** Start Document extract **

In the article below I will be laying out what, I think, is a biblical (short version) theology of ministry, drawing out information from both the Old and New Testament; arguing that a true ministry is always initiated and empowered by God, and it is always done for God. At the end of this article I will also be answering the question “Is everyone a minister?”.
True Ministry is Initiated by God
The Old Testament has a lot to say regarding ministry; ministries of prophets to ministries of kings. However, all these ministries always come from the initiation of God himself. The best example is the ministries of the Levites in the Temple (or even in the Tabernacle). Leviticus talks a lot about the legal requirements of the service in the Tabernacle. When we look in the context of the Pentateuch, it is obvious that these requirements come after the Exodus, where God himself leads the Hebrews out of slavery. For that reason, It is God, not people, who establishes all these ministries. Another example is the ministries of prophets, which the Bible usually signifies with the formula ‘thus says the LORD’ (eg. Isaiah 6 and Ezekiel 1-2). This formula not only gives the prophets in the Old Testament the necessary authority to proclaim the message of God, it also shows that the prophets’ ministries come from the LORD.
This concept also exists in the New Testament. Paul always opens his letters proclaiming that he is the ‘servant of Jesus Christ’ or even the ‘apostle’ (eg. Rom 1:1) as this gives him the authority to speak to the followers of Christ. In the New Testament the true ministry in the Church is a continuation of Christ’s earthly ministry, and the latter is the standard for the former. In fact, in John 13:15 Jesus commands his disciples to do what he is doing; while washing their feet. It is not the ritual of washing of the feet that is commanded, but rather the ministry to other people. I shall talk about what ministry to other people means in the next section, but the point is that the ministry of the Church is commanded by Jesus himself as a continuation of Jesus’ ministry on earth.

** End Document extract **

Problem A: Print everything in the ministry text from "This concept also" down to "ministry on earth.".
Problem B: In the ministry text, which formula does the Bible usually use to signify the ministries of prophets?
Problem C: Carry the text on the theology of ministry forward from its last sentence.
The data that comes next has no connection to the text about the theology of ministry.

** Start Material provided **

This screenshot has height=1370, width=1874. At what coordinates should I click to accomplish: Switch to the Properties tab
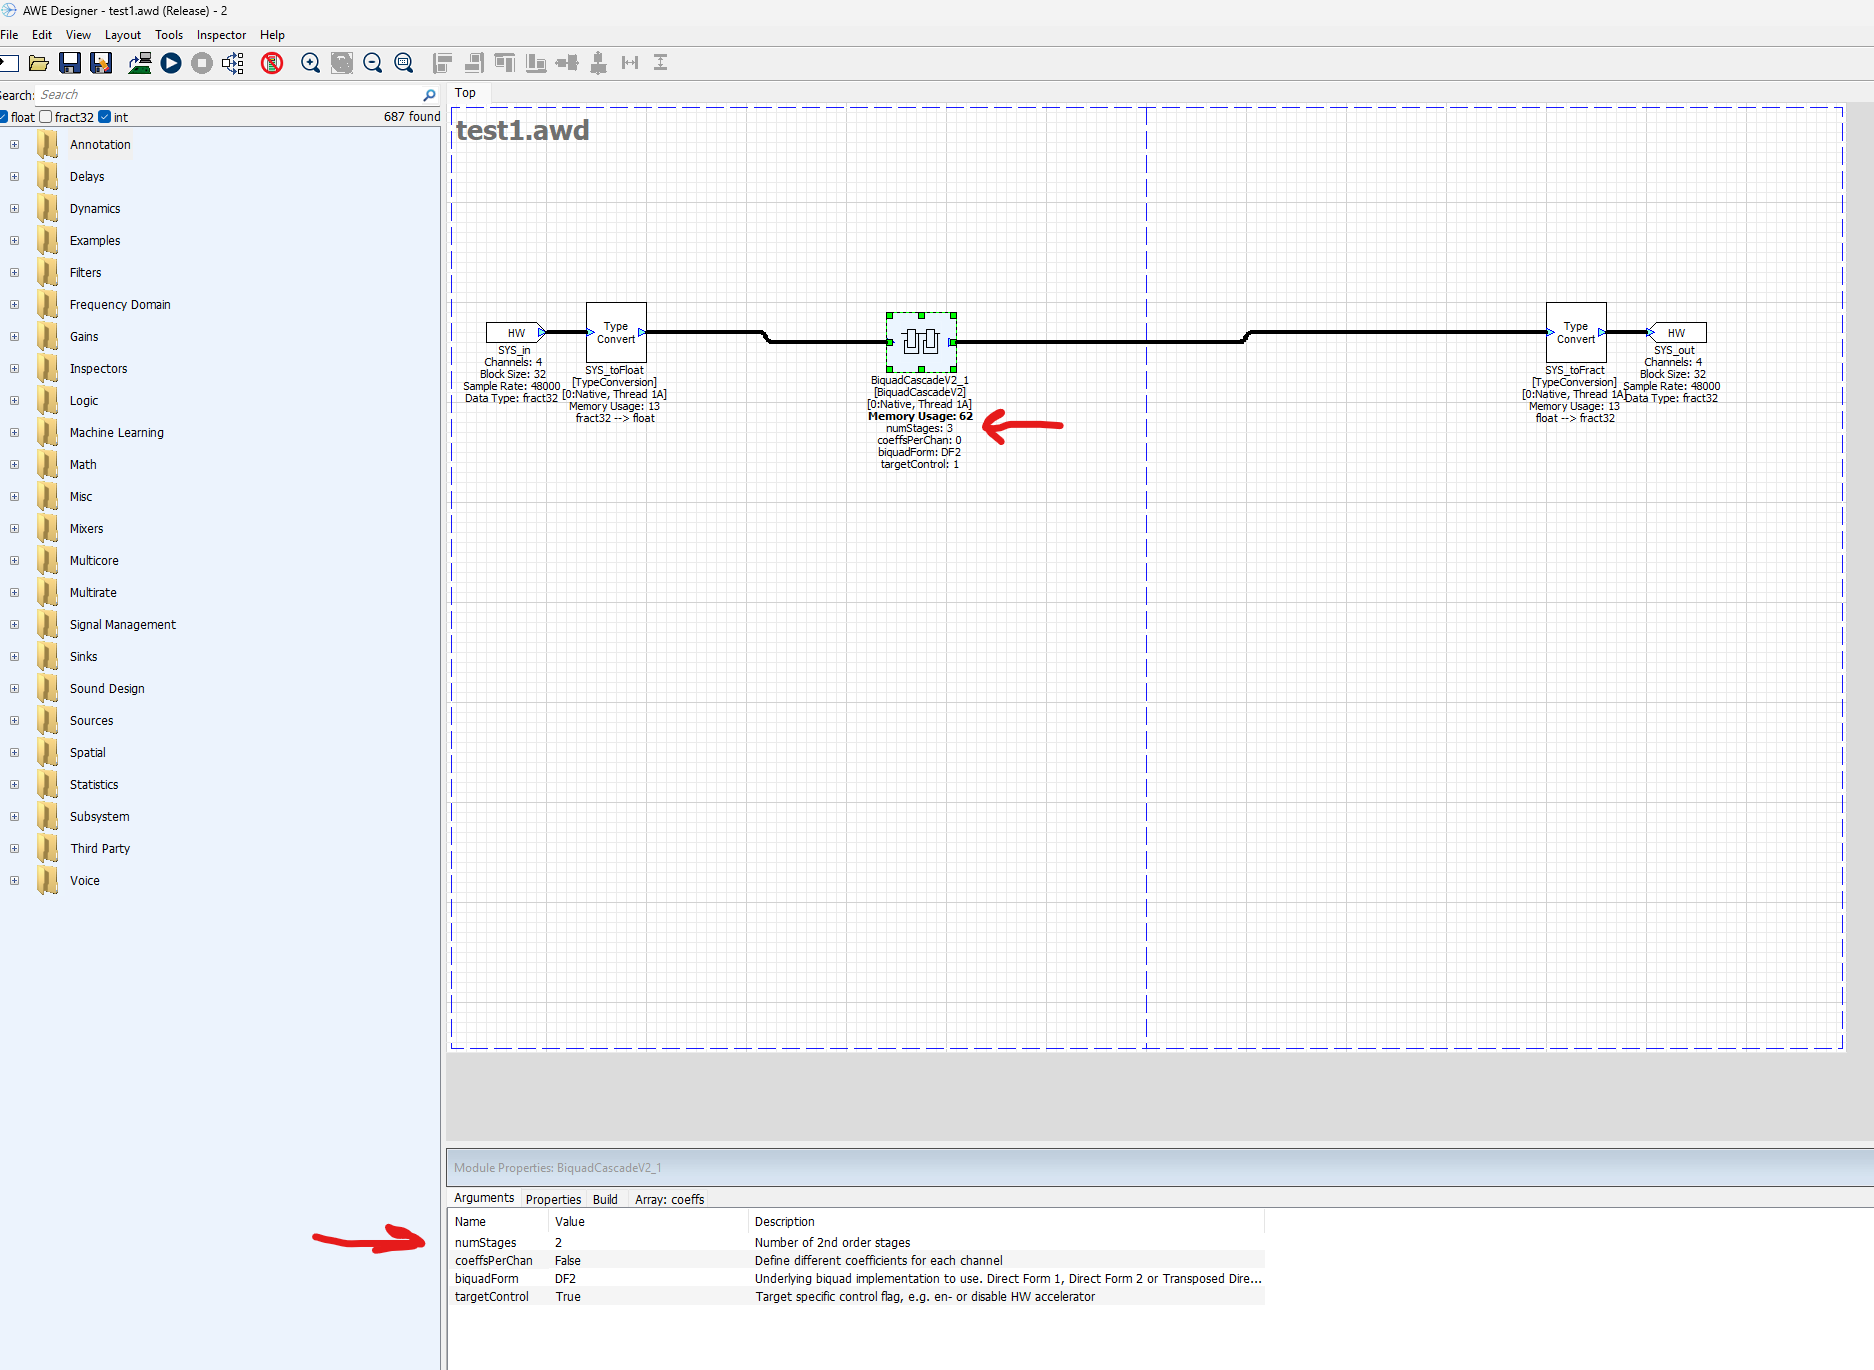pyautogui.click(x=553, y=1199)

** End Material provided **

Response A:
This concept also exists in the New Testament. Paul always opens his letters proclaiming that he is the ‘servant of Jesus Christ’ or even the ‘apostle’ (eg. Rom 1:1) as this gives him the authority to speak to the followers of Christ. In the New Testament the true ministry in the Church is a continuation of Christ’s earthly ministry, and the latter is the standard for the former. In fact, in John 13:15 Jesus commands his disciples to do what he is doing; while washing their feet. It is not the ritual of washing of the feet that is commanded, but rather the ministry to other people. I shall talk about what ministry to other people means in the next section, but the point is that the ministry of the Church is commanded by Jesus himself as a continuation of Jesus’ ministry on earth.

Response B: ‘Thus says the LORD’

Response C:
Even though true ministries are always initiated by God, the calling to ministry can also be done through other people. Paul certainly talks about both appointments by God (eg. 1 Cor 12:28) and by human agents (eg. Titus 1:5). However, I wonder if these two appointments are mutually exclusive from each other; certainly even those appointed by God need to be recognized by general assembly, and even those who are appointed by human agents might have been appointed by God. I would argue that both of these need to be recognized by anyone ministering. Although it is practically difficult to distinguish which ministries are originally initiated by God, it is undeniable that this concept is from the Bible. Ultimately, Paul also talks about this in 1 Cor 3:10-15, presumably because his ministry is questioned by various churches. Here Paul says that all genuine ministries must come on the foundation of Christ, and in the last Day all ministries will be tested by fire to prove their genuineness.
True Ministry is Empowered by God
Because ministry is initiated by God, it is also crucial that the resources with which we minister also come from God. In the Old Testament all the Levites minister because God has given them the necessary skills to do so. Even people like Bezelel is able to serve because God has given him the necessary wisdom and skills (Exod 31:3). In the New Testament Paul talks about the different gifts that the Spirit gives to every individual in the Church so that they can minister (eg. 1 Cor 12:7-10). Acts also makes it clear that ministries are always empowered by the Spirit (eg. 6:3, 16:6, etc.). This empowerment by God is necessary for anyone who ministers.
The concept about ministry being initiated and empowered by God is crucial as a biblical theology. The Bible talks about how all humans being sinful (eg. Rom 3:23) and therefore a ministry that is initiated by man is not legitimate. God himself calls us to serve him.
True Ministry is Done for God
Beside being initiated and empowered by God, a biblical ministry has to be done for God. In the Old Testament there is a lot of passages that talk about the separation of Israel not only by, but also for, God. An obvious example would be Num 16:9 where Moses rebukes the Levites because they envy the priestly office of Aaron even though God has separated them from the rest of Israel to let them work for Him.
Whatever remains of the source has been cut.